» **Stated task**: Render the lines below as a Markdown table with two columns, Row and Line, numbering each row and skipping any blank lines.

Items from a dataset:
+ + +
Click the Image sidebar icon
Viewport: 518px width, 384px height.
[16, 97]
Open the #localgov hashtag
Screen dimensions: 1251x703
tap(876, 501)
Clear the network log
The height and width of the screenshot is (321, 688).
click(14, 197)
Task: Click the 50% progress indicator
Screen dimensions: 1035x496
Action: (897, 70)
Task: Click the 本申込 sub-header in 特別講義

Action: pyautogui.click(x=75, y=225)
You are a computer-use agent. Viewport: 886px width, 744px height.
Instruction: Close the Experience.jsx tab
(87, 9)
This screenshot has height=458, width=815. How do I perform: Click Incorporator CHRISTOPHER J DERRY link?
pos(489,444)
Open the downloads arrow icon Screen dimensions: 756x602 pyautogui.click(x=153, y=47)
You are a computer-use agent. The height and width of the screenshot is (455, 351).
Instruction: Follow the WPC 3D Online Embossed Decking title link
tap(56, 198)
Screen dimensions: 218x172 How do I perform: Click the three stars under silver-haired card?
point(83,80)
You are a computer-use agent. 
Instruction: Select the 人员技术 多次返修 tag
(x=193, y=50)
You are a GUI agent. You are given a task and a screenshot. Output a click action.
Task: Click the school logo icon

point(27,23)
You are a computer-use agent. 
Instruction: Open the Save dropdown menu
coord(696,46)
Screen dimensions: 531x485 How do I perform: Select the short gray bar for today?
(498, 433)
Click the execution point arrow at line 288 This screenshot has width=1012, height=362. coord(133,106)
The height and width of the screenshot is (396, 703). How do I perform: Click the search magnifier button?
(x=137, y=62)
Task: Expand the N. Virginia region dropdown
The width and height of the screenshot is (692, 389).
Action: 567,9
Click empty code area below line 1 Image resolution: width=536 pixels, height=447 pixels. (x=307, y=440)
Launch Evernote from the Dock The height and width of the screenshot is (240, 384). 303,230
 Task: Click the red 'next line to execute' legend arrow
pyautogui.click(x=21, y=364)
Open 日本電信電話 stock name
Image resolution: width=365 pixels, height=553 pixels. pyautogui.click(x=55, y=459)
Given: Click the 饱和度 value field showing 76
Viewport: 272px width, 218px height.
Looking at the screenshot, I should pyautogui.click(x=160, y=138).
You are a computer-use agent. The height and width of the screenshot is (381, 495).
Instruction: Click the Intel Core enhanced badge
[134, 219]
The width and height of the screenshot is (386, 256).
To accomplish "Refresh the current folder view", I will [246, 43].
+ + +
» **Answer**:
| Row | Line |
|---|---|
| 1 | Click the Image sidebar icon |
| 2 | Viewport: 518px width, 384px height. |
| 3 | [16, 97] |
| 4 | Open the #localgov hashtag |
| 5 | Screen dimensions: 1251x703 |
| 6 | tap(876, 501) |
| 7 | Clear the network log |
| 8 | The height and width of the screenshot is (321, 688). |
| 9 | click(14, 197) |
| 10 | Task: Click the 50% progress indicator |
| 11 | Screen dimensions: 1035x496 |
| 12 | Action: (897, 70) |
| 13 | Task: Click the 本申込 sub-header in 特別講義 |
| 14 | Action: pyautogui.click(x=75, y=225) |
| 15 | You are a computer-use agent. Viewport: 886px width, 744px height. |
| 16 | Instruction: Close the Experience.jsx tab |
| 17 | (87, 9) |
| 18 | This screenshot has height=458, width=815. How do I perform: Click Incorporator CHRISTOPHER J DERRY link? |
| 19 | pos(489,444) |
| 20 | Open the downloads arrow icon Screen dimensions: 756x602 pyautogui.click(x=153, y=47) |
| 21 | You are a computer-use agent. The height and width of the screenshot is (455, 351). |
| 22 | Instruction: Follow the WPC 3D Online Embossed Decking title link |
| 23 | tap(56, 198) |
| 24 | Screen dimensions: 218x172 How do I perform: Click the three stars under silver-haired card? |
| 25 | point(83,80) |
| 26 | You are a computer-use agent.  |
| 27 | Instruction: Select the 人员技术 多次返修 tag |
| 28 | (x=193, y=50) |
| 29 | You are a GUI agent. You are given a task and a screenshot. Output a click action. |
| 30 | Task: Click the school logo icon |
| 31 | point(27,23) |
| 32 | You are a computer-use agent.  |
| 33 | Instruction: Open the Save dropdown menu |
| 34 | coord(696,46) |
| 35 | Screen dimensions: 531x485 How do I perform: Select the short gray bar for today? |
| 36 | (498, 433) |
| 37 | Click the execution point arrow at line 288 This screenshot has width=1012, height=362. coord(133,106) |
| 38 | The height and width of the screenshot is (396, 703). How do I perform: Click the search magnifier button? |
| 39 | (x=137, y=62) |
| 40 | Task: Expand the N. Virginia region dropdown |
| 41 | The width and height of the screenshot is (692, 389). |
| 42 | Action: 567,9 |
| 43 | Click empty code area below line 1 Image resolution: width=536 pixels, height=447 pixels. (x=307, y=440) |
| 44 | Launch Evernote from the Dock The height and width of the screenshot is (240, 384). 303,230 |
| 45 |  Task: Click the red 'next line to execute' legend arrow |
| 46 | pyautogui.click(x=21, y=364) |
| 47 | Open 日本電信電話 stock name |
| 48 | Image resolution: width=365 pixels, height=553 pixels. pyautogui.click(x=55, y=459) |
| 49 | Given: Click the 饱和度 value field showing 76 |
| 50 | Viewport: 272px width, 218px height. |
| 51 | Looking at the screenshot, I should pyautogui.click(x=160, y=138). |
| 52 | You are a computer-use agent. The height and width of the screenshot is (381, 495). |
| 53 | Instruction: Click the Intel Core enhanced badge |
| 54 | [134, 219] |
| 55 | The width and height of the screenshot is (386, 256). |
| 56 | To accomplish "Refresh the current folder view", I will [246, 43]. |